■ **MATERIAL FOR THE TASK**
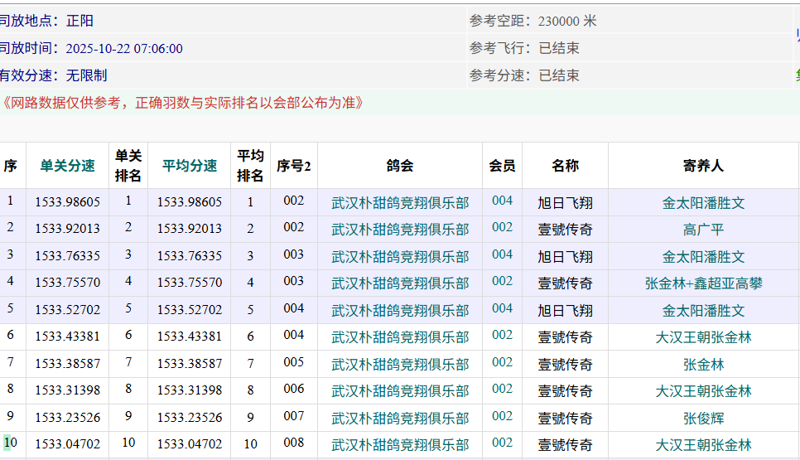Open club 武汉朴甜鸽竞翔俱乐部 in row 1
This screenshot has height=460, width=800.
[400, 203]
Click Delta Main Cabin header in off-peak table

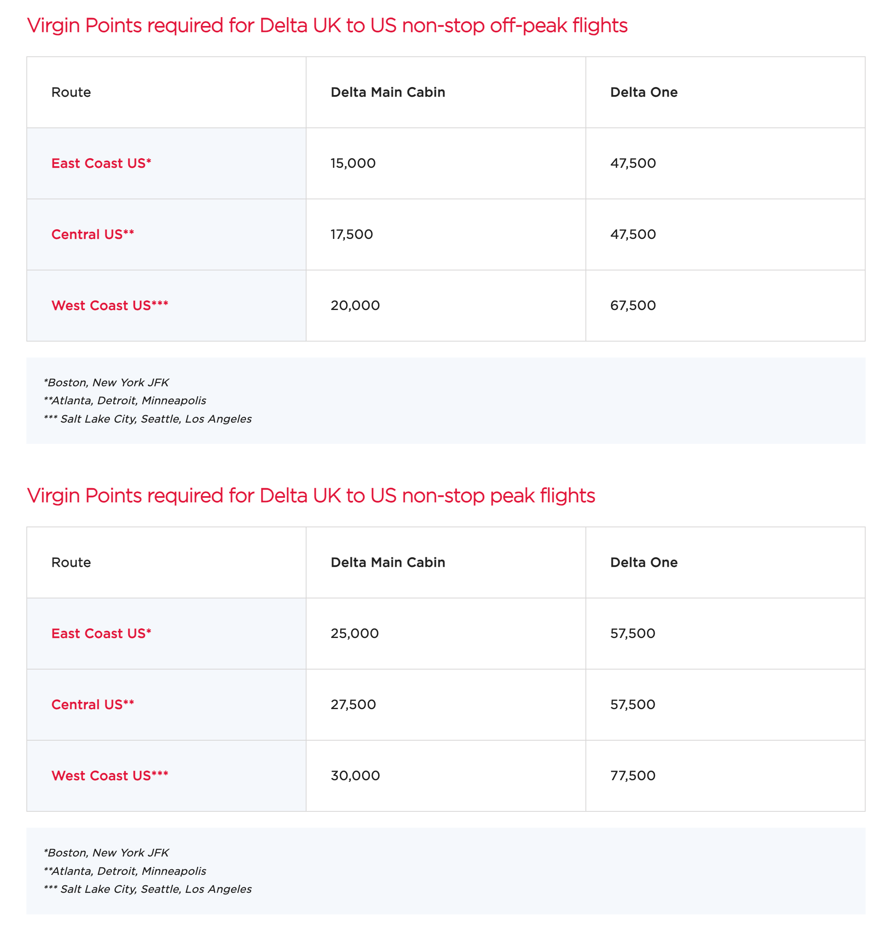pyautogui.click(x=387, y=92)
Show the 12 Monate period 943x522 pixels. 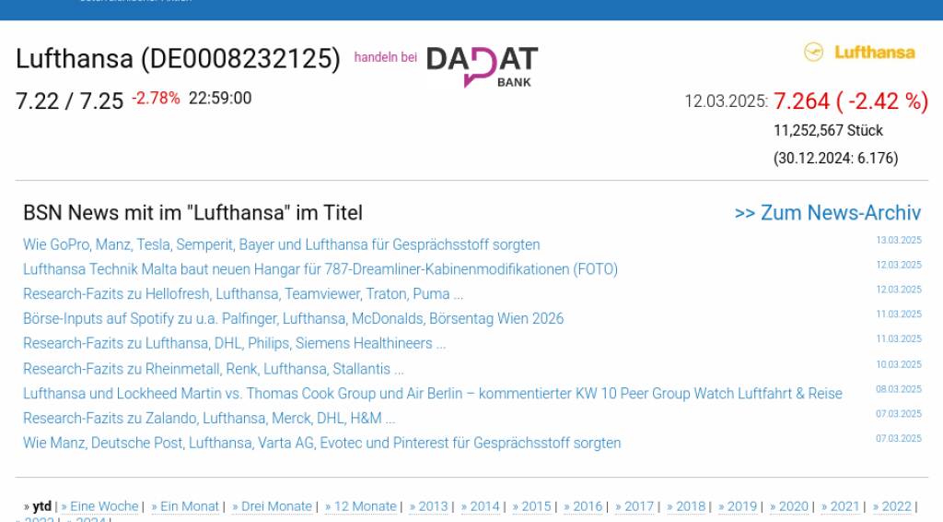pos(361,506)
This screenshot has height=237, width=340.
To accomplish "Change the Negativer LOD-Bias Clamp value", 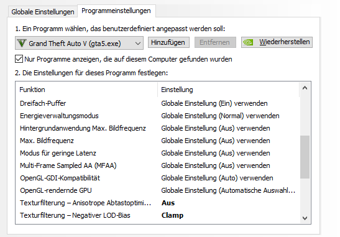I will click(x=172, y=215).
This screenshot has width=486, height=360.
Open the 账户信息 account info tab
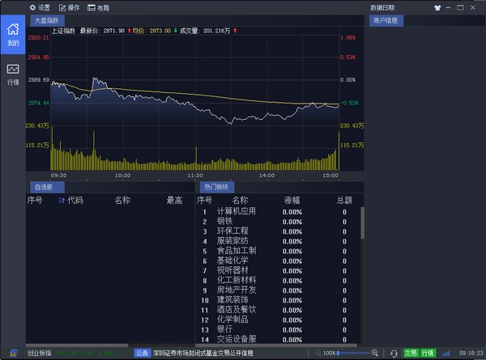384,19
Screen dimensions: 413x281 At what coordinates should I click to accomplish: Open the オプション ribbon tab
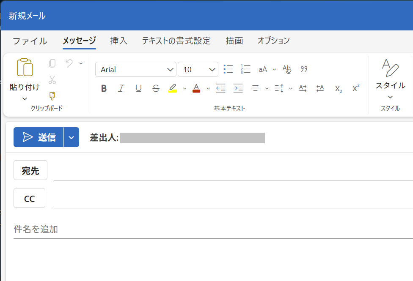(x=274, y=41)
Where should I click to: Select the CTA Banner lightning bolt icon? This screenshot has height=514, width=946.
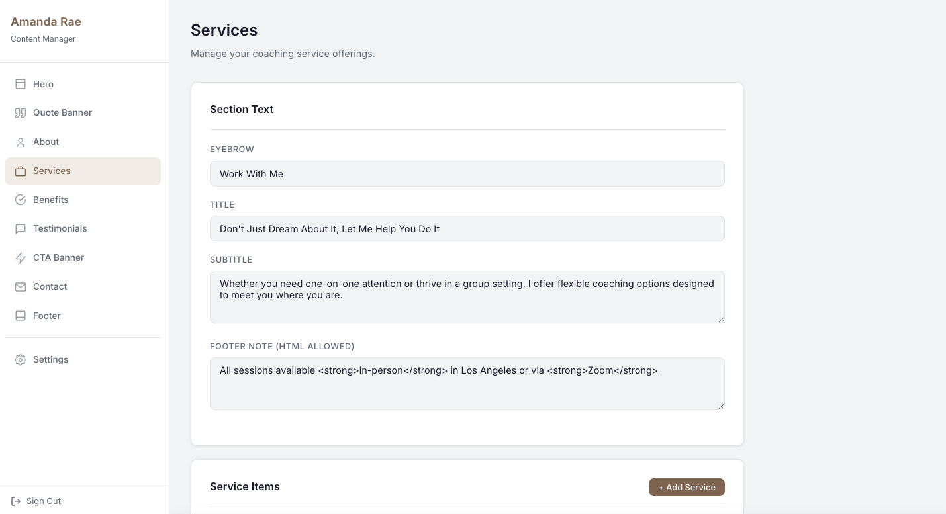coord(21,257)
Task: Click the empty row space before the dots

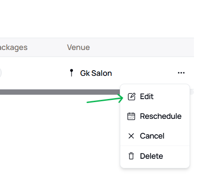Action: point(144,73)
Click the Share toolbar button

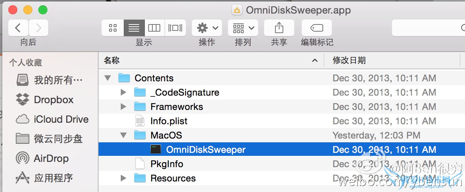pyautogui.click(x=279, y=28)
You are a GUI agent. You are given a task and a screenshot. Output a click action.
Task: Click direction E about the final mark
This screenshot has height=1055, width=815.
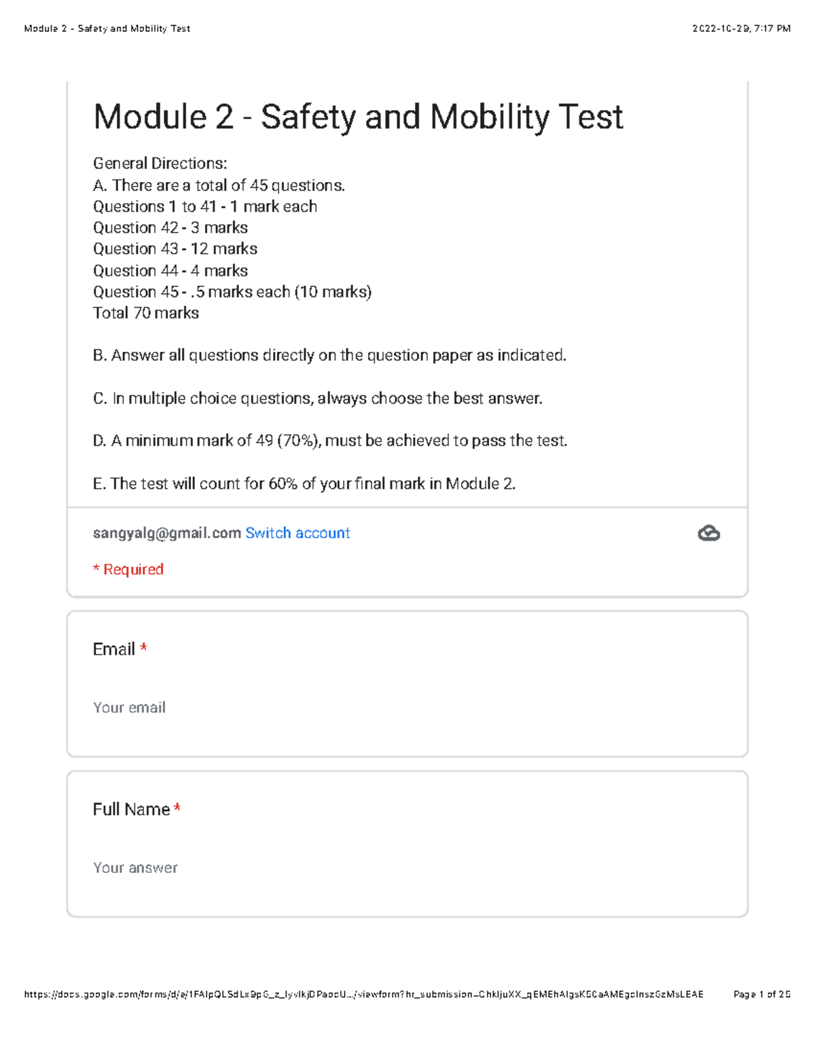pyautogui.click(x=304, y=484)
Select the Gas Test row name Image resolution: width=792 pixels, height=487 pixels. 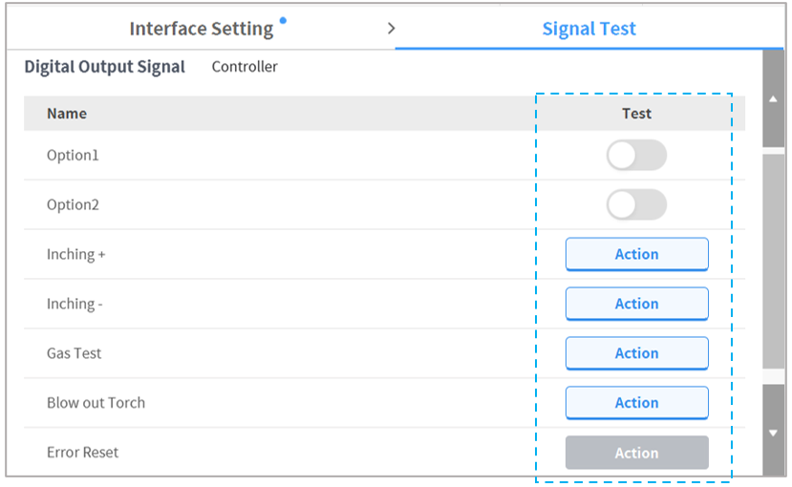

■ **EXERCISE AIM**
Copy out the lines exactly, everything from the line containing "You are a GUI" down to the line containing "pyautogui.click(x=304, y=484)", both included, and nothing else. Leave the pictures out of your answer.

■ **ANSWER BELOW**
You are a GUI agent. You are given a task and a screenshot. Output a click action.
Task: Click direction E about the final mark
This screenshot has height=1055, width=815.
pyautogui.click(x=304, y=484)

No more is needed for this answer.